TEXTE PROPOSÉ
Le rire est évidemment plaisant pour le lecteur ou le spectateur : il rend la critique plus agréable à recevoir. Le théâtre, et en particulier la comédie, a toujours été un divertissement plébiscité par le public. Dans sa pièce de théâtre Les Nuées, le dramaturge antique Aristophane utilise la comédie et la satire pour critiquer les excès et les dérives de la société athénienne de son temps. Il en est de même plus tard, à l’époque classique, lorsque Molière, dans Tartuffe, fait du spectateur un complice amusé lorsqu’il met en scène Orgon caché sous la table, découvrant l’hypocrisie de Tartuffe. Les répliques à double sens, les didascalies et l’insistance du faux dévot permettent au lecteur de s’amuser de la situation tout en blâmant le comportement du personnage. Il s’agit, à l’époque de Molière de corriger les mœurs en riant. Le rire permet aussi de dénoncer sans heurter directement, en évitant la censure ou la brutalité de certains propos. Ainsi, La Fontaine, dans ses Fables, dénonce les mœurs de son époque en mettant en scène des animaux. Par exemple, dans Les Animaux malades de la peste, les lecteurs sont invités à réfléchir à l’injustice. La mise en scène animalière rend la critique plus acceptable socialement, sous le règne absolutiste de Louis XIV.
Pensez à intégrer les analyses sur Tartuffe que vous avez faites dans la première partie de votre devoir. Vous pourrez toujours le faire puisque le sujet de réflexion est systématiquement en relation avec le texte à l’étude.
II. Les limites du rire : mal compris, trop léger et parfois inadapté au sujet
Cependant, il arrive parfois que le message se perde dans le comique : dans ce cas, le rire se suffit à lui-même et le message passe au second plan. Le public peut ne pas voir la critique derrière l’humour, et l’auteur rate sa cible. De plus, les sujets graves (la guerre, la misère, le racisme…) ne se prêtent pas toujours au rire. Par exemple, Victor Hugo dans Les Misérables a préféré provoquer l’indignation par l’émotion plutôt que le rire et la portée de son message n’en est pas moins efficace, bien au contraire. Dans le poème Melancholia, il dénonce la souffrance et la détresse engendrées par le travail des enfants avec des mots poignants qui résonnent chez le lecteur de manière particulièrement convaincante. Pourtant, c’est l’empathie, la pitié et l’indignation qui dominent. Il est même difficile d’imaginer comment instaurer une distance humoristique avec cette injustice criante. De même, les poètes de la Résistance, comme Aragon ou Desnos, ont critiqué et dénoncé l’Occupation allemande de manière virulente sans jamais utiliser le rire, qui aurait été complètement inadapté dans la situation.

TRAVAIL À FAIRE
A – Recopiez le passage du texte sur le rire allant de « Pensez à intégrer » jusqu'à « texte à l’étude. » inclus.
B – D'après le texte sur le rire, dans quel poème Victor Hugo dénonce-t-il le travail des enfants ?
C – Relevez tous les titres d'œuvres cités dans le texte sur le rire.
Les items ne sont pas utiles ici.

DONNÉES BRUTES
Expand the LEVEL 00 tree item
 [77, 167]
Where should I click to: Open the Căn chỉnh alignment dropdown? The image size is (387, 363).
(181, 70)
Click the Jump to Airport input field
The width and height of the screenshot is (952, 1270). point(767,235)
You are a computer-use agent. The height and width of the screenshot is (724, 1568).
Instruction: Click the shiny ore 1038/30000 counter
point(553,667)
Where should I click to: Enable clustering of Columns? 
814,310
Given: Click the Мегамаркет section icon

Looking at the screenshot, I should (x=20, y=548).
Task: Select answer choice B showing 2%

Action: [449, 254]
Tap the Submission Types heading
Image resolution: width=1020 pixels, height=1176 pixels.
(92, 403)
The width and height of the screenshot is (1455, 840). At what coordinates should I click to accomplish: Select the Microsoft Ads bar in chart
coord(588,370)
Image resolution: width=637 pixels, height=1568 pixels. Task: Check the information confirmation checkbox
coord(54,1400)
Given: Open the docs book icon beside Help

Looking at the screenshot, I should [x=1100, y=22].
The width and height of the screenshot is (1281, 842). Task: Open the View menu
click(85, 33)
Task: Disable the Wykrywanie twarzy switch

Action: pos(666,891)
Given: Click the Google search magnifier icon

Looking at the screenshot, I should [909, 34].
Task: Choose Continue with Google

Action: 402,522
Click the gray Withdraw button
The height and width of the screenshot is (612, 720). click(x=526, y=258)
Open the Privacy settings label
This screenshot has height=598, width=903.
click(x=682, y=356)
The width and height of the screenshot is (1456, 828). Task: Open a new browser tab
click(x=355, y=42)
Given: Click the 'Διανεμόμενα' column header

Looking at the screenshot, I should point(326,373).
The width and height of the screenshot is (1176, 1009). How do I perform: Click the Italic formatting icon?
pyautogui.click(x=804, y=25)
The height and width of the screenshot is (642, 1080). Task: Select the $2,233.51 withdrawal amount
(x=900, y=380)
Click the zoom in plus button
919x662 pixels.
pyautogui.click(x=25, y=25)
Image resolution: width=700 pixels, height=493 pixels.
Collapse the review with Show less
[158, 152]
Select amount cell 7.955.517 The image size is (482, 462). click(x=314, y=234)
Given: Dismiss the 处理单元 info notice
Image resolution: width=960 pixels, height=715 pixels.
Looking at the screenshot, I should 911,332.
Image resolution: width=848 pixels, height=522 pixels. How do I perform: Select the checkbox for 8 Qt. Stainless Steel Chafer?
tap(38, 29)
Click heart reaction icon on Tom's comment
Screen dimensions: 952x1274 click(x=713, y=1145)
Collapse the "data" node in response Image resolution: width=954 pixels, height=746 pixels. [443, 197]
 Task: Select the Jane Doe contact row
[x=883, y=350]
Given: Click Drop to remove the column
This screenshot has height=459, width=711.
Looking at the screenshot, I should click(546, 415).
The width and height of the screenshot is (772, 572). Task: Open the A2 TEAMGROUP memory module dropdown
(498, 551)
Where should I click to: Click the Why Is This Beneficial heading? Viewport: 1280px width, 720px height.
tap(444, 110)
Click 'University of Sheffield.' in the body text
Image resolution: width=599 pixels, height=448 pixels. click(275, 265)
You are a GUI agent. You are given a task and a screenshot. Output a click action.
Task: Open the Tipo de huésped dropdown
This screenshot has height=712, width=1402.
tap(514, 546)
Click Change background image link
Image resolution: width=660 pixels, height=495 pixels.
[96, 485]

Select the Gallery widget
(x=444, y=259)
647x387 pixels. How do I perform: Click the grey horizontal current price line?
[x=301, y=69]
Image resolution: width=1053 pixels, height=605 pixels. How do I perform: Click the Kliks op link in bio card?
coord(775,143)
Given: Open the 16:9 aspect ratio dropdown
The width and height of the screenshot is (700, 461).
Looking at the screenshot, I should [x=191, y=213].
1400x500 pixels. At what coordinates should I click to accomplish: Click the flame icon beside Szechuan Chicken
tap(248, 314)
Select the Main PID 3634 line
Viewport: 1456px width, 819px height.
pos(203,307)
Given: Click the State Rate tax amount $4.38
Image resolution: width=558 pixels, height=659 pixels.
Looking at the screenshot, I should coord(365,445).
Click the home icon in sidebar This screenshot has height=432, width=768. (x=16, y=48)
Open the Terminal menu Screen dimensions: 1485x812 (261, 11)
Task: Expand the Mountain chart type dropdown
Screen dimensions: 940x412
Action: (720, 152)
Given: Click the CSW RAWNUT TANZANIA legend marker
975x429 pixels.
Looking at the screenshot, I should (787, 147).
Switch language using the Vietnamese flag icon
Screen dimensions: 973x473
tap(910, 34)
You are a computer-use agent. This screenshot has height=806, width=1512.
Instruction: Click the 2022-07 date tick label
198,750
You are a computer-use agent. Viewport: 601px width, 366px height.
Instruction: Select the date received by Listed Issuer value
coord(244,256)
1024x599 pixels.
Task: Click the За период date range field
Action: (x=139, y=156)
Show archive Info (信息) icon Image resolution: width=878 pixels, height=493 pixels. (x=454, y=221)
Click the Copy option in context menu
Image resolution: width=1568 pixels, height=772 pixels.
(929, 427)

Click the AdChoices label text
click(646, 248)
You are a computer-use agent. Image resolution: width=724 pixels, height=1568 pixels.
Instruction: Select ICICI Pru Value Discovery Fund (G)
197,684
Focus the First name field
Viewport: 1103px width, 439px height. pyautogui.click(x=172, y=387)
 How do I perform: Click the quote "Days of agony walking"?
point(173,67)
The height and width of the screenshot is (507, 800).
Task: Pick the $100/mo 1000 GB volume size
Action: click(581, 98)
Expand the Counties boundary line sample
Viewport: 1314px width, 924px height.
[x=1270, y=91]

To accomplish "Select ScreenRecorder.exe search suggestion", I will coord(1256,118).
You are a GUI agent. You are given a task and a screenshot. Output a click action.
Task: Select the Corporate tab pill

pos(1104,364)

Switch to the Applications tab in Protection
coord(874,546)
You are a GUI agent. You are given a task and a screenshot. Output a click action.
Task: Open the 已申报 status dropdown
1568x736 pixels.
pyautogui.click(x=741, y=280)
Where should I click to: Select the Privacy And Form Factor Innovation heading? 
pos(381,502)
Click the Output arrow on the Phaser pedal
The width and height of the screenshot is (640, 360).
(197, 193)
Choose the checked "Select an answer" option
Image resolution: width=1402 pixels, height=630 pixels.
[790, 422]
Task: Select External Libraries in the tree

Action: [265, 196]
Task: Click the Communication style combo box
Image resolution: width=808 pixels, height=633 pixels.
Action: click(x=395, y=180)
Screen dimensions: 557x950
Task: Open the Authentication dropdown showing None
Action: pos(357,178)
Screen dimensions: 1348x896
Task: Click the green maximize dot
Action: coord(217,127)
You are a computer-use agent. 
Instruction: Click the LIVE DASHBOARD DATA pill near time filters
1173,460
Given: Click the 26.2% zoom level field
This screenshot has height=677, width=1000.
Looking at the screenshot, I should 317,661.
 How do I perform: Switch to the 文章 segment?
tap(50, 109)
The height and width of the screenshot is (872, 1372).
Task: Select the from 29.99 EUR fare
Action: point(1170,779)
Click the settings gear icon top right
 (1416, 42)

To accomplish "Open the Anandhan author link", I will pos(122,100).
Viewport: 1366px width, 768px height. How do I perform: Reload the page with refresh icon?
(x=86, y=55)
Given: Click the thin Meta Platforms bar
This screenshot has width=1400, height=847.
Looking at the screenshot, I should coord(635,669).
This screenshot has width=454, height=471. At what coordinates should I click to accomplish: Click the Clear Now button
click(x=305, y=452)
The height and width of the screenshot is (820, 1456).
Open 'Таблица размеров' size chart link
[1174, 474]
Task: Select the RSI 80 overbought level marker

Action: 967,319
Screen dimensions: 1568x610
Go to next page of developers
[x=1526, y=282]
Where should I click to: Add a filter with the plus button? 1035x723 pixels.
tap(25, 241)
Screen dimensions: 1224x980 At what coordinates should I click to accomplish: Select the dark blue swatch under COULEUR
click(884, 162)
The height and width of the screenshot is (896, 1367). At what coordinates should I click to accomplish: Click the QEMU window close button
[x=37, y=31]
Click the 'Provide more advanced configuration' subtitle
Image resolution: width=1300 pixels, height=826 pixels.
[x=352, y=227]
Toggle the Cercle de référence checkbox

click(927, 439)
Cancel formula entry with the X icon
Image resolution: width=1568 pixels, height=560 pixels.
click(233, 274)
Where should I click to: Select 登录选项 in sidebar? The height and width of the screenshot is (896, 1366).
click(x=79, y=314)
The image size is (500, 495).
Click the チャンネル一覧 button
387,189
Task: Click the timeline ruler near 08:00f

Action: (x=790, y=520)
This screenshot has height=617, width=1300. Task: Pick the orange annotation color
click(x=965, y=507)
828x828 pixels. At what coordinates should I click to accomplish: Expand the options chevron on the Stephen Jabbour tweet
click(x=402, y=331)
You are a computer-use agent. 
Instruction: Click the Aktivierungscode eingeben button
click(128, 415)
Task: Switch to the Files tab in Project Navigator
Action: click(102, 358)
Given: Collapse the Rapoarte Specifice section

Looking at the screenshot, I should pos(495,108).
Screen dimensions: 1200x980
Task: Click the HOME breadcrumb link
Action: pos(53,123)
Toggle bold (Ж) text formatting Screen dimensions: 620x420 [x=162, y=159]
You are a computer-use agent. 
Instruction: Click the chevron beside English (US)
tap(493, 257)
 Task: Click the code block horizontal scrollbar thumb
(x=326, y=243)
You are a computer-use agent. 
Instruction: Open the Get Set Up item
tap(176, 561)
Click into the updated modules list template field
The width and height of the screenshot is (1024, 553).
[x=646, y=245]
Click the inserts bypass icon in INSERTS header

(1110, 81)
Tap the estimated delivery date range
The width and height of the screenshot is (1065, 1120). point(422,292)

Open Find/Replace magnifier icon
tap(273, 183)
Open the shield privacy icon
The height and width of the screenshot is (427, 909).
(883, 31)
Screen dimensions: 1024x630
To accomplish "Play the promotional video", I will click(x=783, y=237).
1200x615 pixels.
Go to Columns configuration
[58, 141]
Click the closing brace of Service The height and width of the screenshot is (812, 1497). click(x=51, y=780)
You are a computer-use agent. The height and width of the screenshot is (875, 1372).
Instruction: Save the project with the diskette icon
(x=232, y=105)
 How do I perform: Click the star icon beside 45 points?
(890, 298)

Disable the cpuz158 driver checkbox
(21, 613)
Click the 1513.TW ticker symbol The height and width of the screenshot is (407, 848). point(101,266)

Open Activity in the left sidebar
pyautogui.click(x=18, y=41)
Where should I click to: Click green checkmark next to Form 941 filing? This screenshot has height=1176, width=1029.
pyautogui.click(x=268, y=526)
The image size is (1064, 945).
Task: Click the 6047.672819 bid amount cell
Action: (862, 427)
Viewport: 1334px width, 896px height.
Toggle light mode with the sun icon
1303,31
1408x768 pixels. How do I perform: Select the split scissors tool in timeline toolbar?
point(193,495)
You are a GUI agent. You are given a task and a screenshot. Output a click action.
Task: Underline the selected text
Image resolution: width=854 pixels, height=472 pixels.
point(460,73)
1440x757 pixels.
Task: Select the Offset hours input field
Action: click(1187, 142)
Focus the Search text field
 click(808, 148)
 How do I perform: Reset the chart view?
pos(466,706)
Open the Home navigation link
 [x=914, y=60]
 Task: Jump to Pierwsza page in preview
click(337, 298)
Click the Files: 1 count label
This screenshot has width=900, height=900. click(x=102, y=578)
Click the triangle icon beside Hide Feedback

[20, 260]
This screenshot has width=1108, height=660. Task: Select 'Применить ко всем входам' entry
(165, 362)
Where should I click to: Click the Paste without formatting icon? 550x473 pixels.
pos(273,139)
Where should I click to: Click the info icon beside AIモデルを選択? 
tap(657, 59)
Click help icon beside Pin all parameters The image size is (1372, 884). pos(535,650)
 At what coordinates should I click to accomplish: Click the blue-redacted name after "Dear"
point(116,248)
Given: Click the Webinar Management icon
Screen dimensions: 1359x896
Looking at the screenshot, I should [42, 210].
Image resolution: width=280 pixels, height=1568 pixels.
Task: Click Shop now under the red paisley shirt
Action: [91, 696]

RÉPONSES ATTENDUES
A –
Pensez à intégrer les analyses sur Tartuffe que vous avez faites dans la première partie de votre devoir. Vous pourrez toujours le faire puisque le sujet de réflexion est systématiquement en relation avec le texte à l’étude.

B – Dans Melancholia.

C – Les Nuées, Tartuffe, les Fables, Les Animaux malades de la peste, Les Misérables, Melancholia